• _SOURCE EXTRACT_:
BonBon Girls 303 (Chinese: 硬糖少女303 Pinyin: Yìng táng shàonǚ Sān líng sān ) was a Chinese girl group, formed through the 2020 reality show Produce Camp 2020 (Chuang 2020) on Tencent Video. The group consists of seven members: Curley Gao, Zhao Yue, Wang Yijin, Chen Zhuoxuan, Nene/Zheng Naixin, Sally/Liu Xiening and Zhang Yifan. The group officially disbanded on July 4, 2022. 
 
They debuted on July 4, 2020, with the single "BONBON GIRLS". They were managed by Wajijiwa Entertainment.

History

Pre-debut: Produce Camp 2020 

The members participated as one of the 101 trainees in the show Produce Camp 2020 (Chuang 2020) before debuting as members of BonBon Girls 303 on July 4, 2020. Unlike previous seasons who debuted 11 members, the group members have been changed to 7 members. The final group includes members from different companies: Curley Gao, Zhao Yue, Wang Yijin, Chen Zhuoxuan, Nene/Zheng Naixin, Liu Xiening, and Zhang Yifan.

2020–2022: Debut with The Law of Hard Candy, Fearless Girls, and Bonbon Voyage 
The group released their first EP The Law of Hard Candy (硬糖定律) and its lead single "BONBON GIRLS" on August 11, 2020.

• _EXCERPTED RECORDS_:
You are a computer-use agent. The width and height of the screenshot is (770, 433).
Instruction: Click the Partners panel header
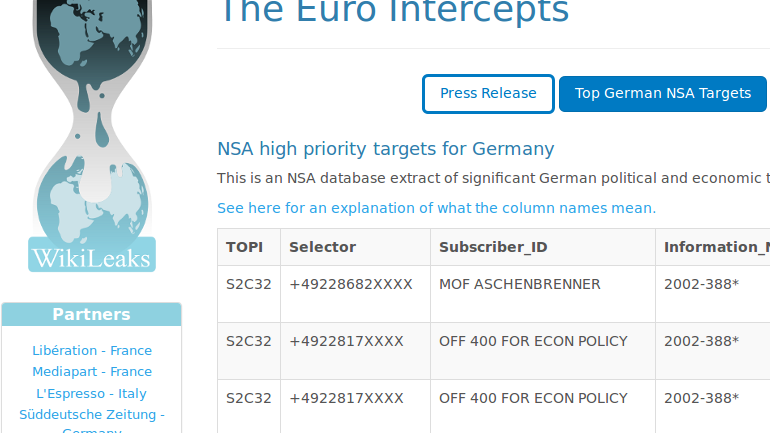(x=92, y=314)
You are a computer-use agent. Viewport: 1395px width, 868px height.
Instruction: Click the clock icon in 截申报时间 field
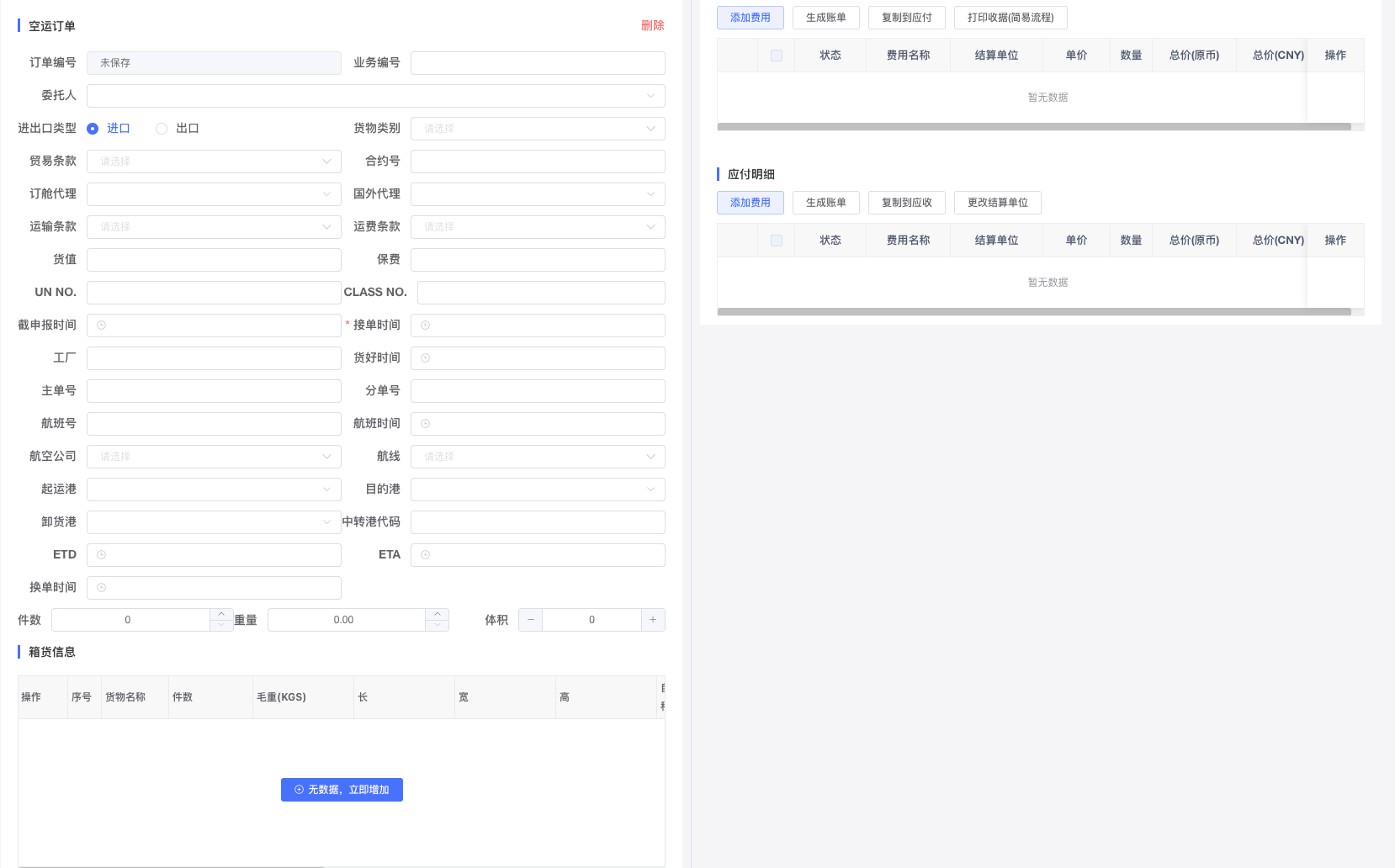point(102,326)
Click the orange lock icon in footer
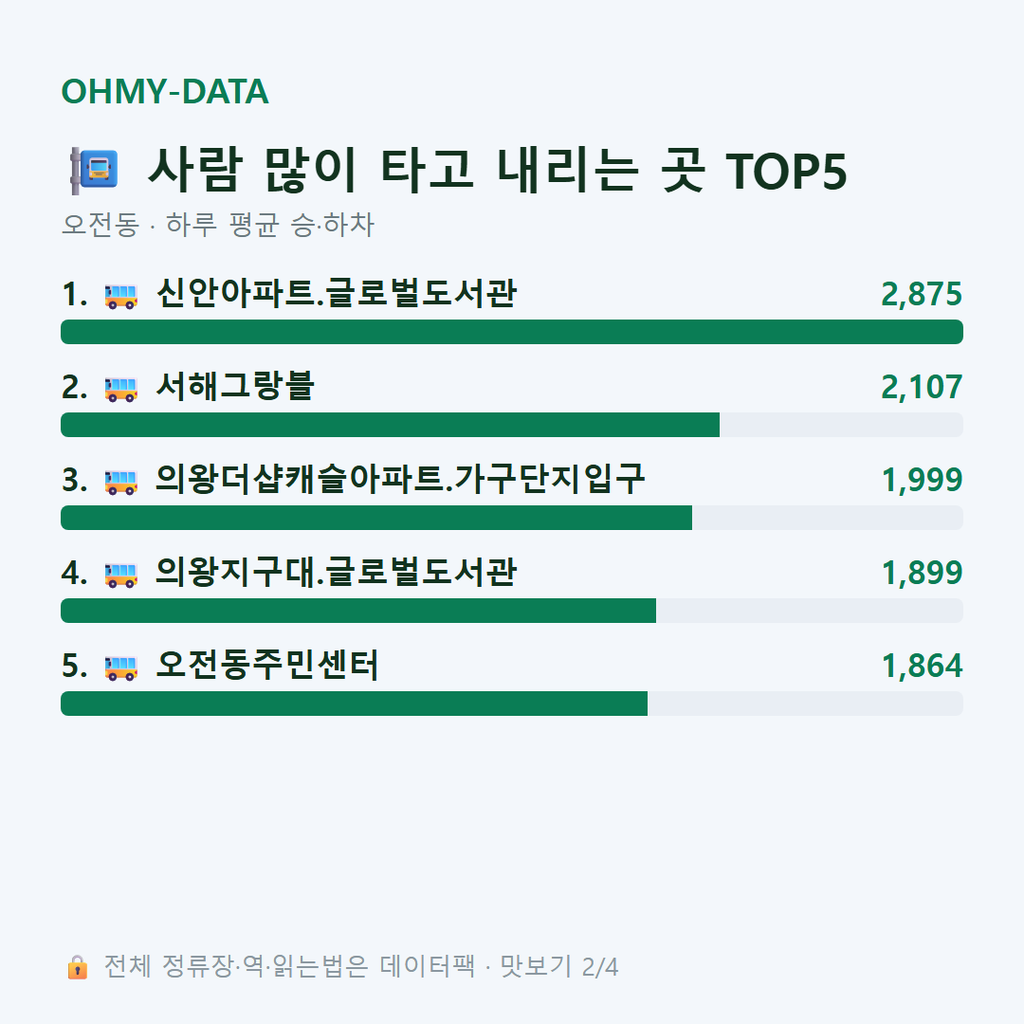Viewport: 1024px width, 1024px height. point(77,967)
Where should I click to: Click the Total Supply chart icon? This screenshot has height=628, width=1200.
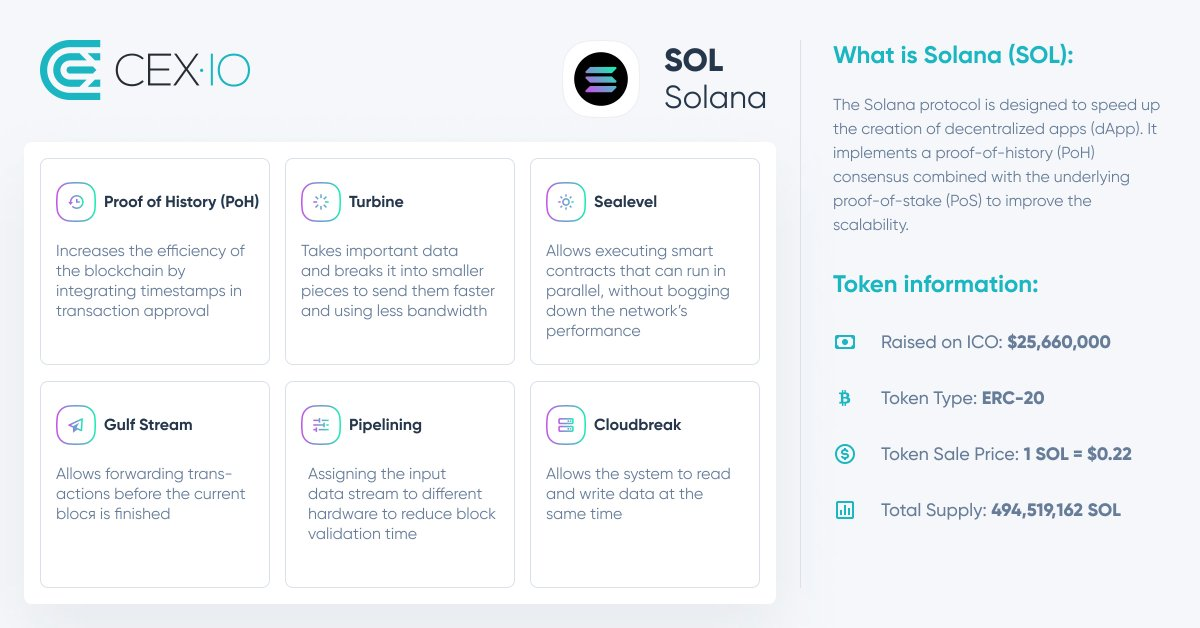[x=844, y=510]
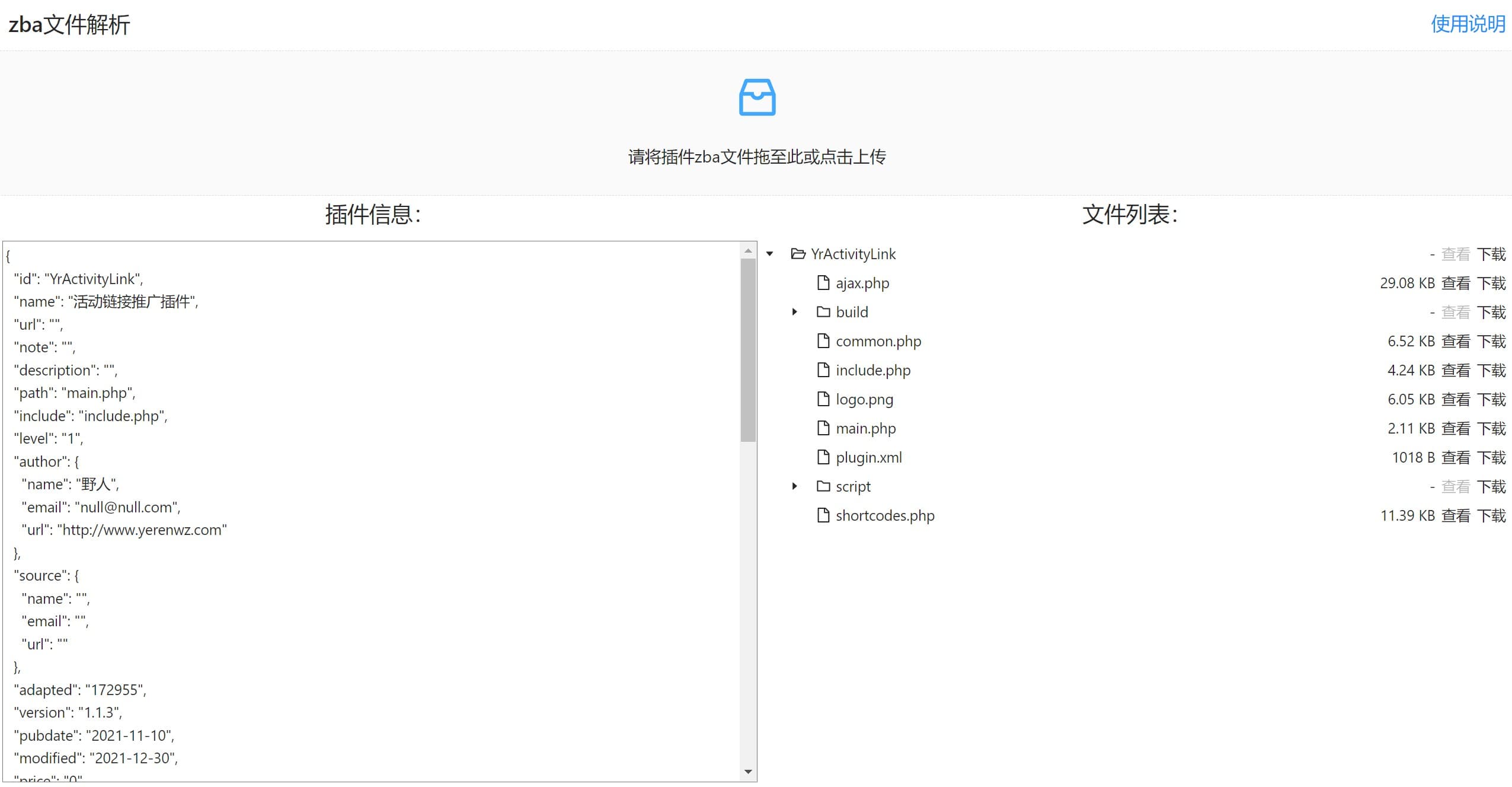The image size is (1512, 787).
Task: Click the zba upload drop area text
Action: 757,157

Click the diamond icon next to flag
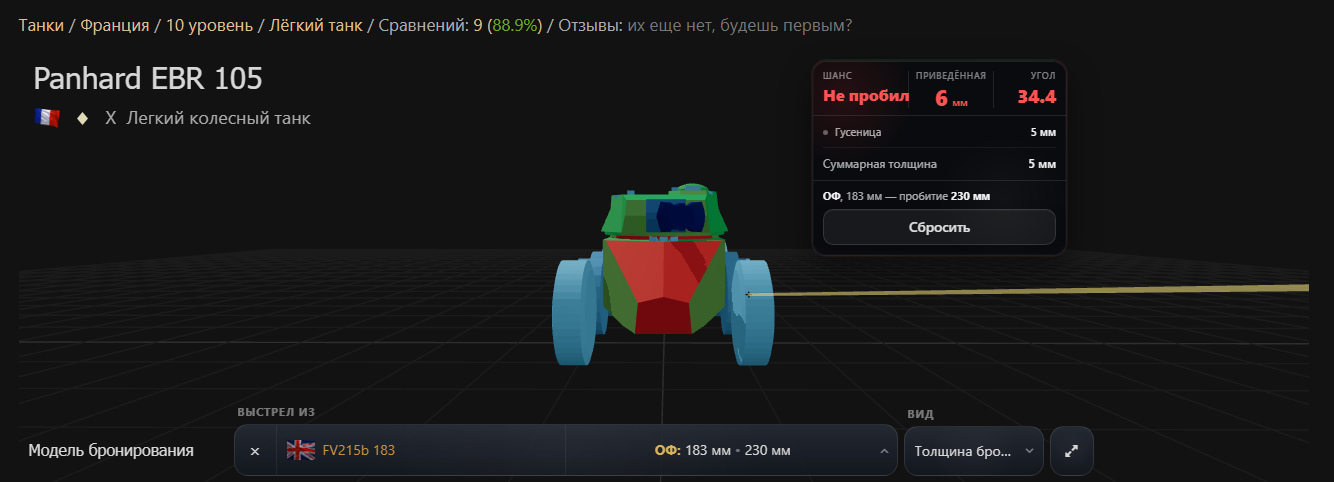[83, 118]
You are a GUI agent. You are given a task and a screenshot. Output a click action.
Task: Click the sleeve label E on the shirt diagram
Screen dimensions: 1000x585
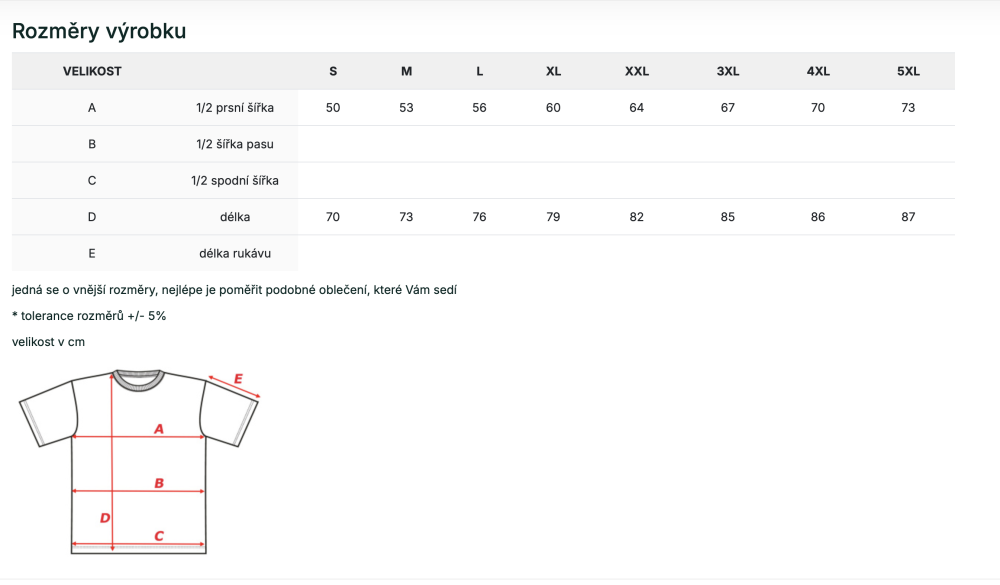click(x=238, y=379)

• _PROBLEMS TO WORK ON_:
**A.** In the BonBon Girls 303 text, which company managed the group?
**B.** Reproduce verbatim the part of the BonBon Girls 303 text from "BonBon Girls 303 (Chinese: 硬糖少女303" up to and including "by Wajijiwa Entertainment.".

• _TASK-BY-TASK SOLUTIONS_:
**A.** Wajijiwa Entertainment

**B.**
BonBon Girls 303 (Chinese: 硬糖少女303 Pinyin: Yìng táng shàonǚ Sān líng sān ) was a Chinese girl group, formed through the 2020 reality show Produce Camp 2020 (Chuang 2020) on Tencent Video. The group consists of seven members: Curley Gao, Zhao Yue, Wang Yijin, Chen Zhuoxuan, Nene/Zheng Naixin, Sally/Liu Xiening and Zhang Yifan. The group officially disbanded on July 4, 2022. 
 
They debuted on July 4, 2020, with the single "BONBON GIRLS". They were managed by Wajijiwa Entertainment.